**Tasks and exercises**:
1. In the backend documentation, what kind of object does the parse method produce?
2. Using the backend documentation, name every parameter that the BackendCommandArgumentParser class accepts.
## START Text to read
This method runs the backend to fetch the items from the given origin. Items are converted to JSON objects and written to the defined output.

If fetch-archive parameter was given as an argument during the inizialization of the instance, the items will be retrieved using the archive manager.

static setup_cmd_parser()[source]
class perceval.backend.BackendCommandArgumentParser(from_date=False, to_date=False, offset=False, basic_auth=False, token_auth=False, archive=False, aliases=None)[source]

Bases: object

Manage and parse backend command arguments.

This class defines and parses a set of arguments common to backends commands. Some parameters like archive or the different types of authentication can be set during the initialization of the instance.

Parameters:
  • from_date – set from_date argument
  • to_date – set to_date argument
  • offset – set offset argument
  • basic_auth – set basic authentication arguments
  • token_auth – set token/key authentication arguments
  • archive – set archiving arguments
  • aliases – define aliases for parsed arguments
Raises:

AttributeArror – when both from_date and offset are set to True

parse(*args)[source]

Parse a list of arguments.

Parse argument strings needed to run a backend command. The result will be a argparse.Namespace object populated with the values obtained after the validation of the parameters.

Parameters:args – argument strings
Result:an object with the parsed values
perceval.backend.fetch(backend_class, backend_args, category, manager=None)[source]

Fetch items using the given backend.
## END Text to read
## START Dataset content
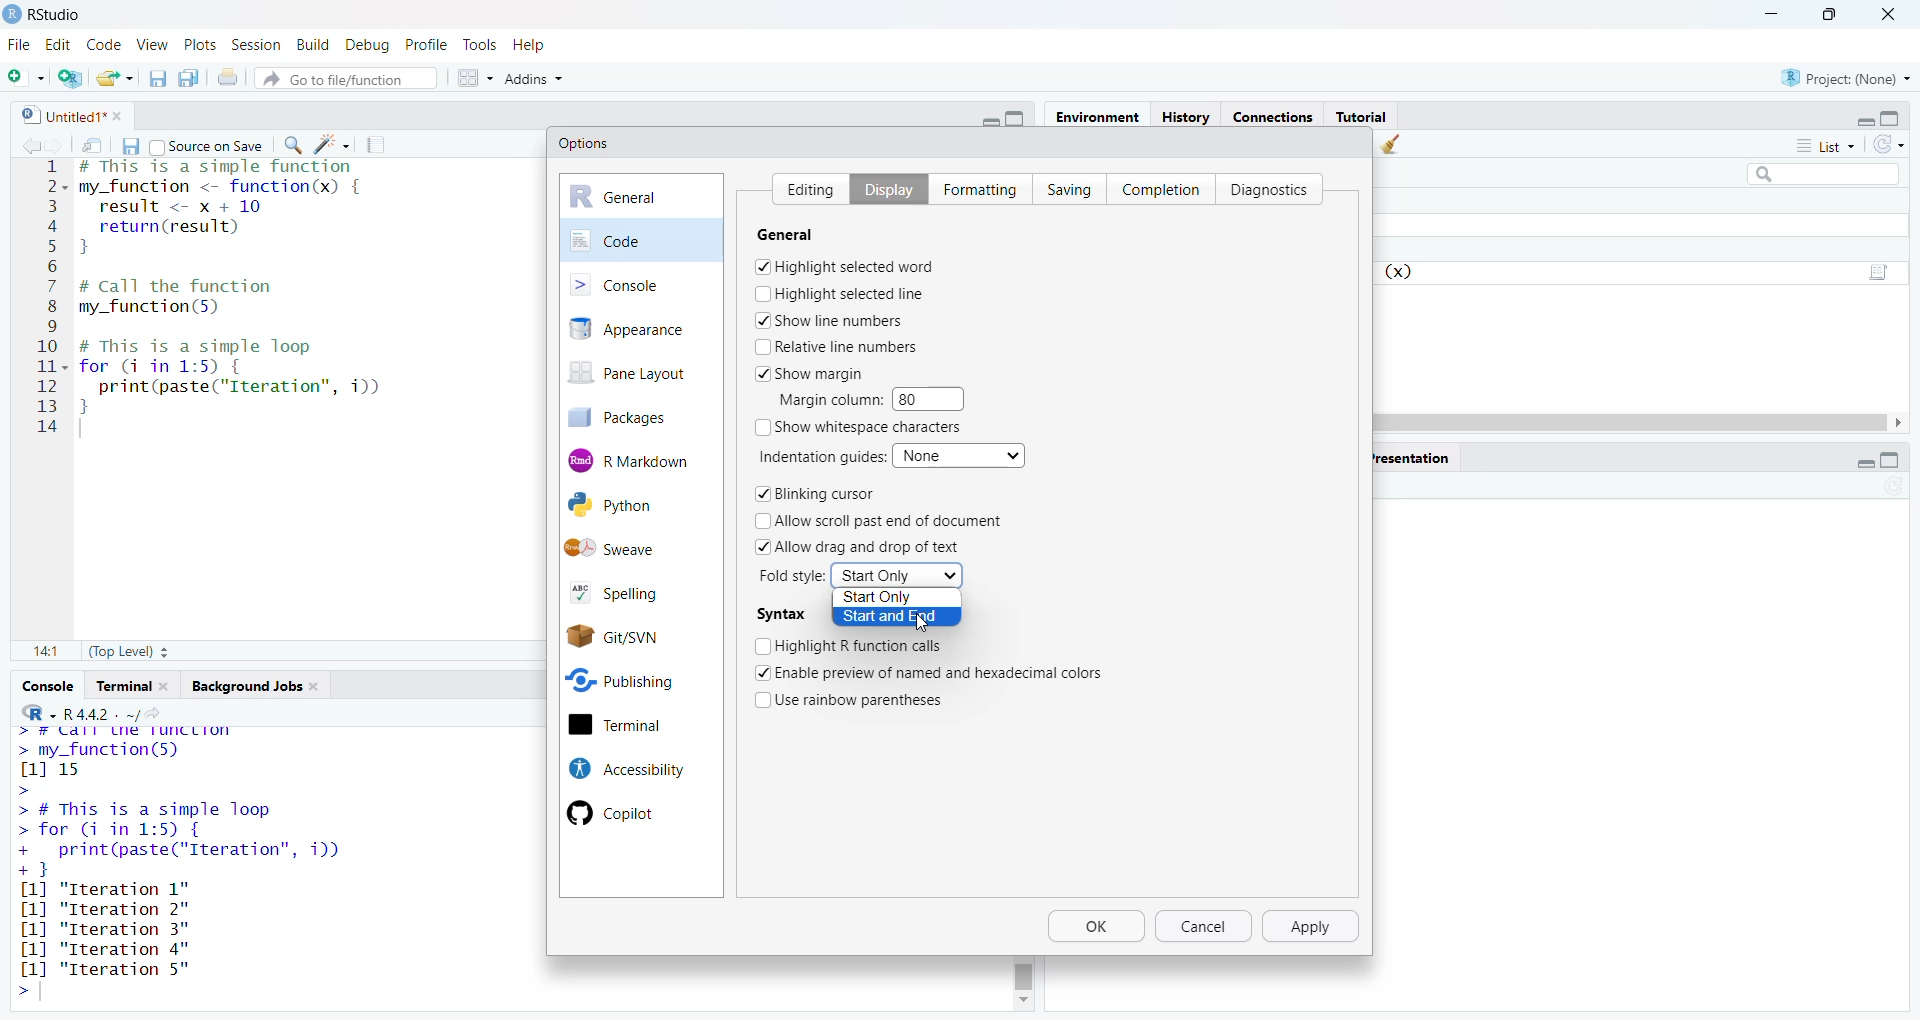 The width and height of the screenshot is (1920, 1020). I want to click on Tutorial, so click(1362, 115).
## END Dataset content
**Answers for the exercise**:
1. An argparse.Namespace object populated with the values obtained after the validation of the parameters.

2. from_date, to_date, offset, basic_auth, token_auth, archive, aliases